Towards the end, the teacher took us through a particularly long (for me, at least) exercise. Focusing first on the crown of the head, we meticulously worked our way downwards, allowing each body part in turn to sink into the feet and into the floor. The combination of gravity and the Earth is such a powerful one: gravity pulls everything towards the ground, and the Earth holds everything it is offered. In this way we are grounded, held and supported without ever having to do anything (except, maybe, allow it).
It reminded me of the last workshop with Torsten. I didn’t record it at the time in the two posts I wrote back then, but there was one thing he said right at the end, which I have not forgotten. He urged us that if we do nothing else, we should make sure we connect with the Earth. Feel the whole planet through your feet. Here I was again, being urged to allow everything to relax downwards into my feet and connect to the vast solidity of the planet beneath me.

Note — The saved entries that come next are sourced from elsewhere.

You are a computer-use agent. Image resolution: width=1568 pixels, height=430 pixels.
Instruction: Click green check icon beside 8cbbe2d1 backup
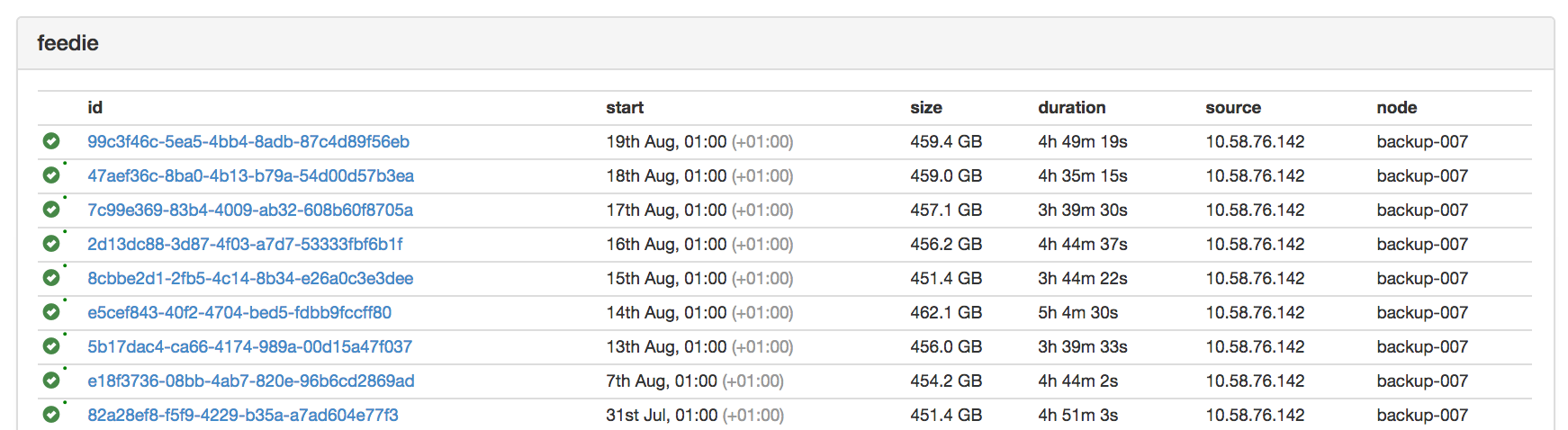point(51,278)
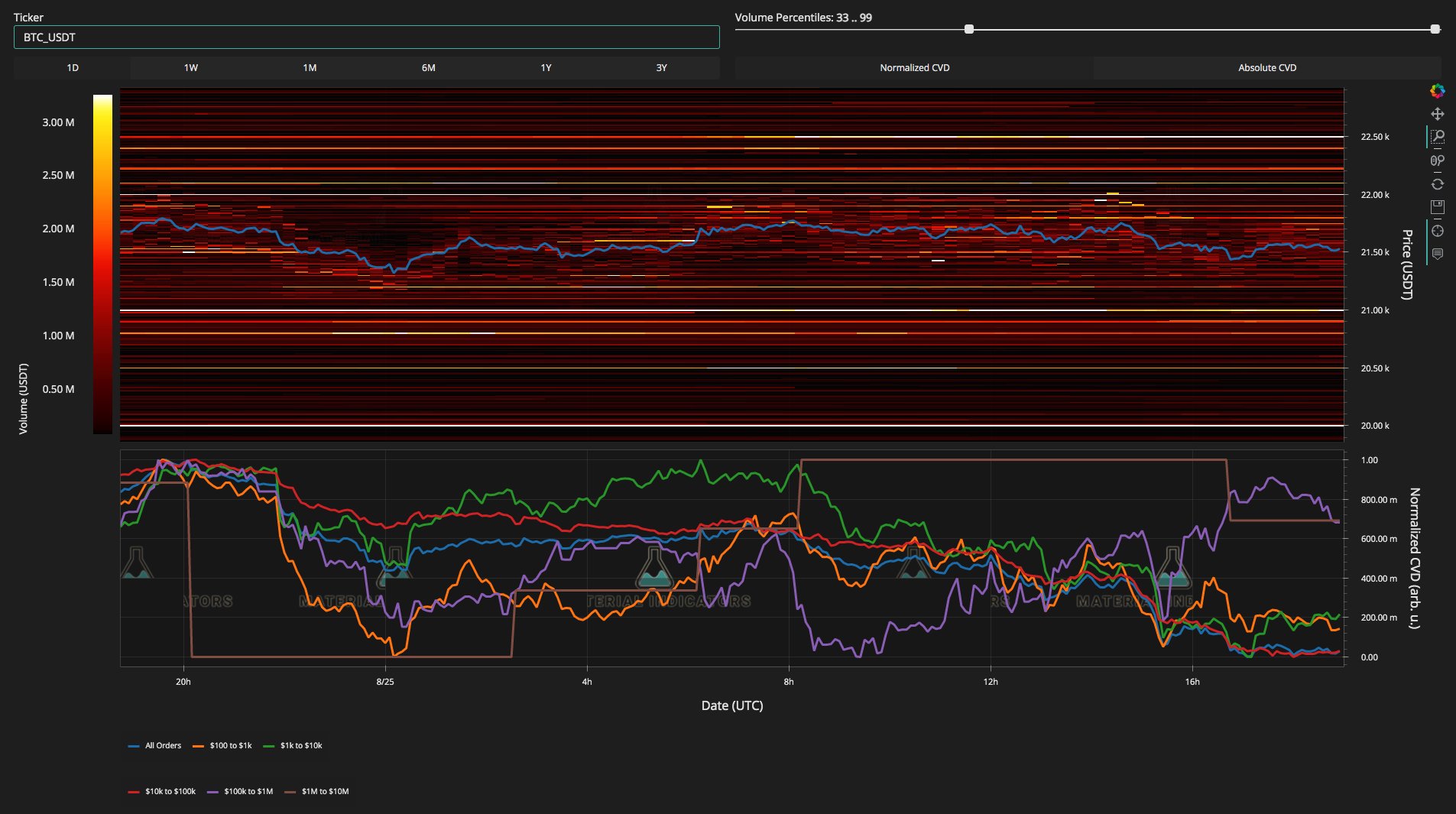Viewport: 1456px width, 814px height.
Task: Activate the Box Zoom tool
Action: [x=1437, y=137]
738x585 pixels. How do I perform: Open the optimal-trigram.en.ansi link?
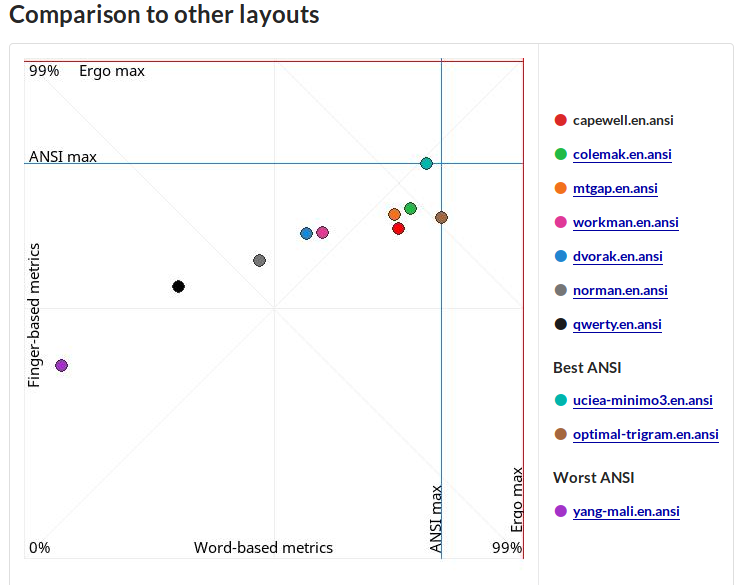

It sounds blissful when I write it down, and indeed there are sweet spots of balance and relaxation when the whole world is quiet. Peaceful. But then a slight imbalance or tension somewhere pulls me back into my reality. That reality was a constant during this exercise. Pain in my lower back and right knee. Anguish too, in the form of frustration at the pain I am in and the disappointment that after 30 years of what feels like constant discomfort, my body still hurts.
So when she instructed us to start moving back up the body, I felt an intensification of those physical and mental restrictions. I made it to the end, but not without bending and stretching a little to ease the impatience of a static body held motionless in its own irritation. In my feedback I explained that beyond the emotional content, I knew the exercise was doing me good. At the same time it was not one I would do at home because I would be too inclined to give up. Her recommendation was obvious: I should do it at home. So the next morning I did.
Paradoxically, because I knew I could stop at any time, it turned out to be slightly easier. But still my mind wandered. Fortunately, Qi Gong is also a meditation, so all I needed each time was to bring my focus back to my body. Most interestingly, once I had finished, I looked at the clock expecting (hoping) that at least ten minutes had passed. It read 21 minutes. Time had flown. And throughout, even though I struggled, gravity had made sure I stayed grounded, constantly coaxing me to relax, while the whole planet held me; effortlessly and, one suspects, with love.